» EXERCISE DESCRIPTION
Every line below that holds the word "Task" must be listed.

(Stored records)
=-=-=-=-=

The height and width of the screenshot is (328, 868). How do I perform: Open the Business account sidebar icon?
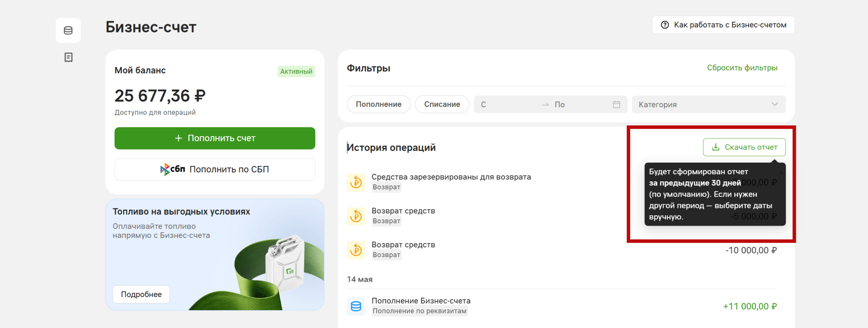pos(68,30)

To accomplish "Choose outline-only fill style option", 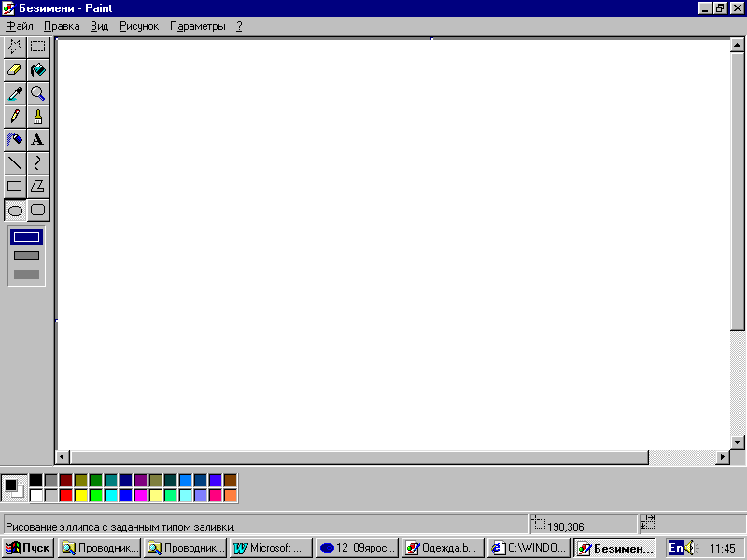I will (27, 237).
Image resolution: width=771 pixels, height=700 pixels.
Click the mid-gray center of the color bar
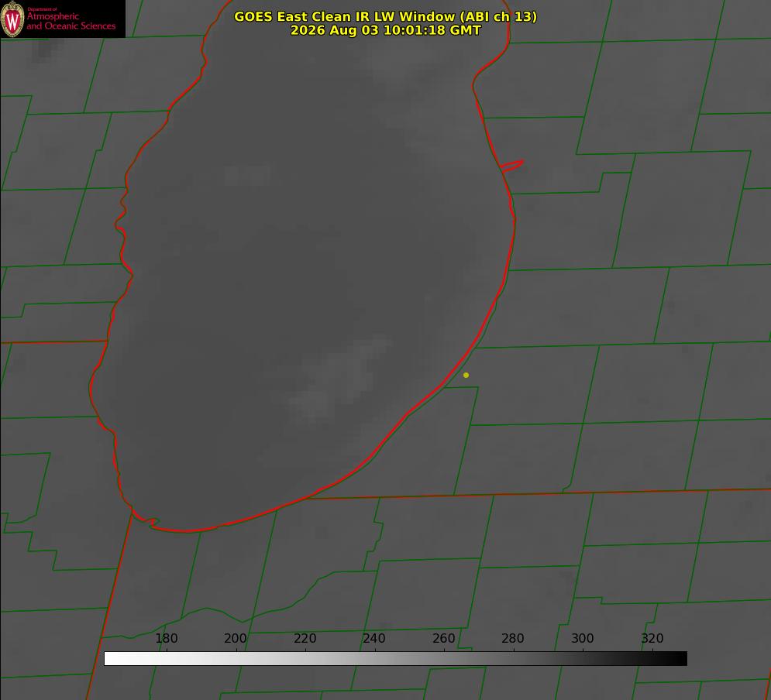(395, 658)
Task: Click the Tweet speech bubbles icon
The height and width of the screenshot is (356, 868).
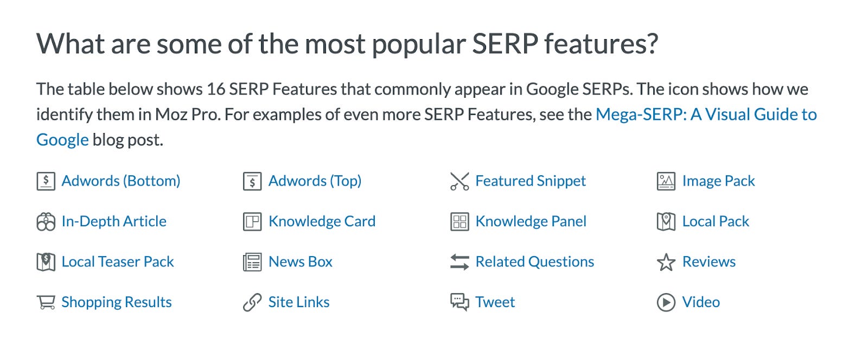Action: tap(459, 302)
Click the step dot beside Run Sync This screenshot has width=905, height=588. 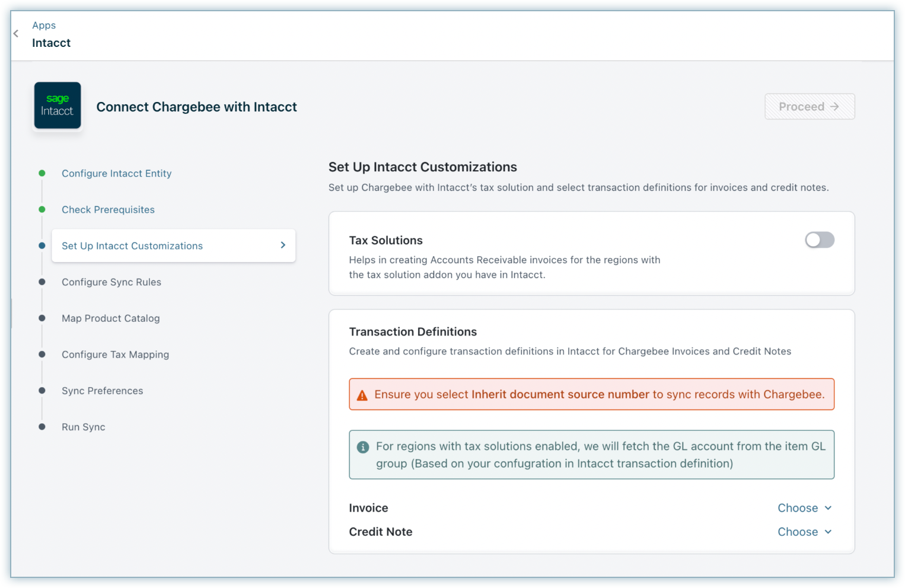pos(42,427)
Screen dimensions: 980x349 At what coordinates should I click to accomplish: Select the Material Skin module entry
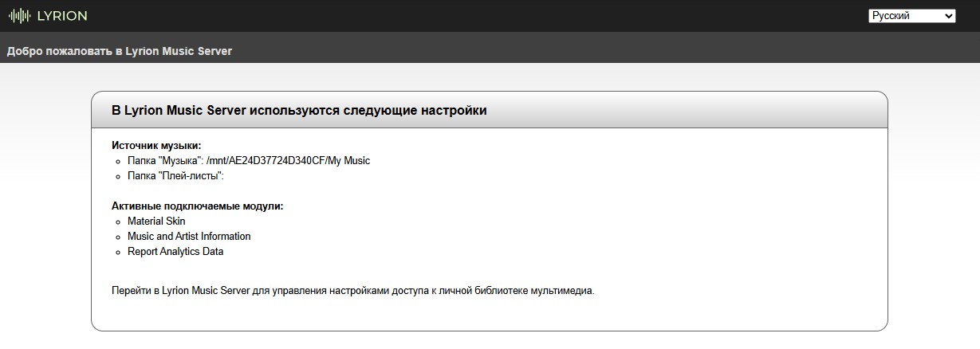click(156, 221)
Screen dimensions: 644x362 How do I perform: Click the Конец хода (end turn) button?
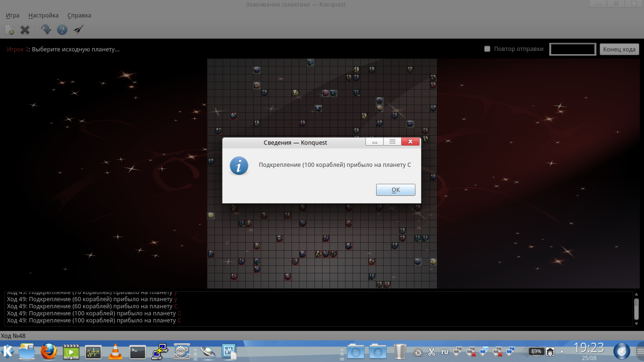click(619, 49)
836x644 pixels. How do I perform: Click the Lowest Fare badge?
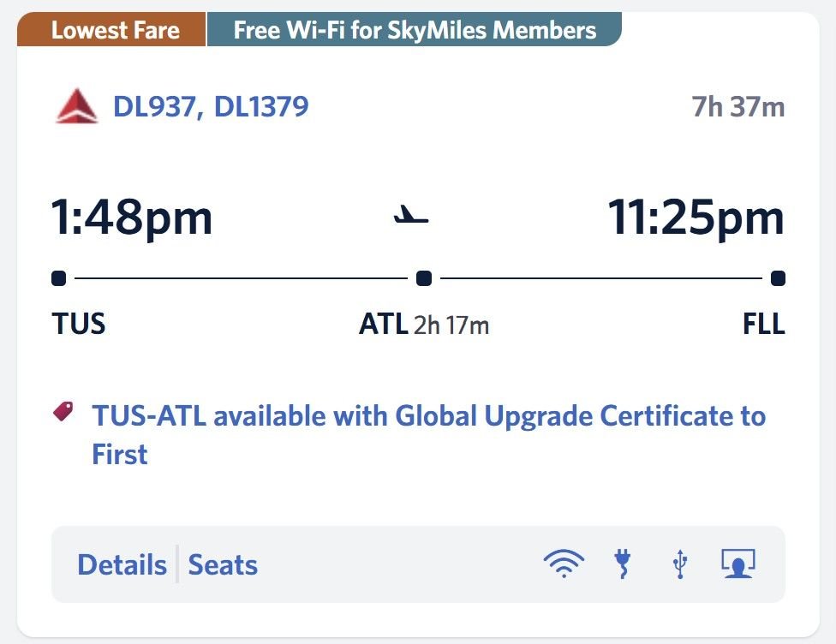tap(115, 31)
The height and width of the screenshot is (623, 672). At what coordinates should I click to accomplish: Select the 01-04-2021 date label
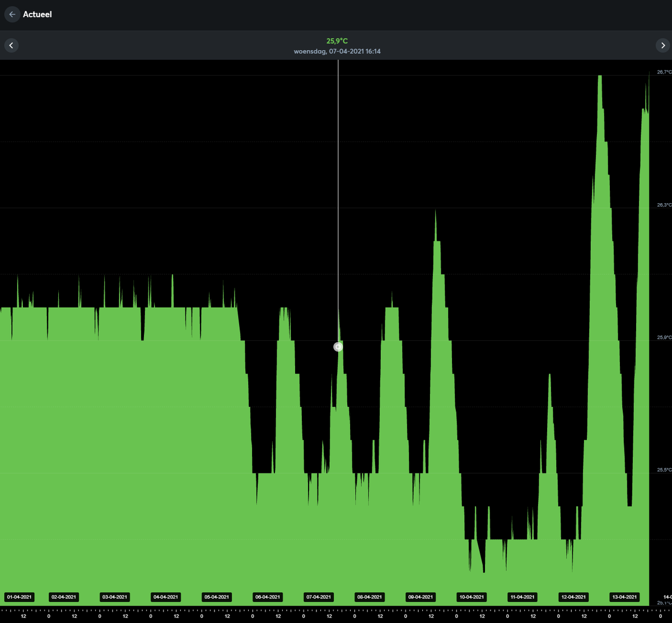20,597
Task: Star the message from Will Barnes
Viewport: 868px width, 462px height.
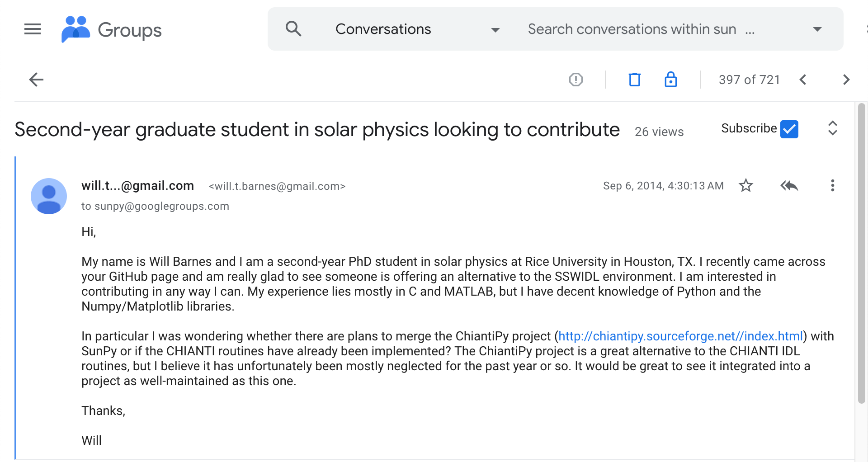Action: click(745, 185)
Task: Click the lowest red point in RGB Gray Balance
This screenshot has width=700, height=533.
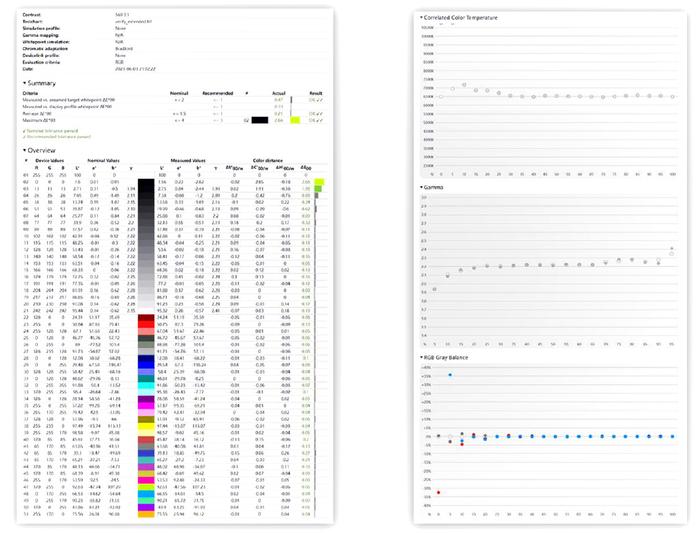Action: coord(439,492)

=-=-=-=-=

» RESULT OF THE EXERCISE
Task: Click the Tweet speech bubbles icon
Task: Star the message from Will Barnes
Task: Click the lowest red point in RGB Gray Balance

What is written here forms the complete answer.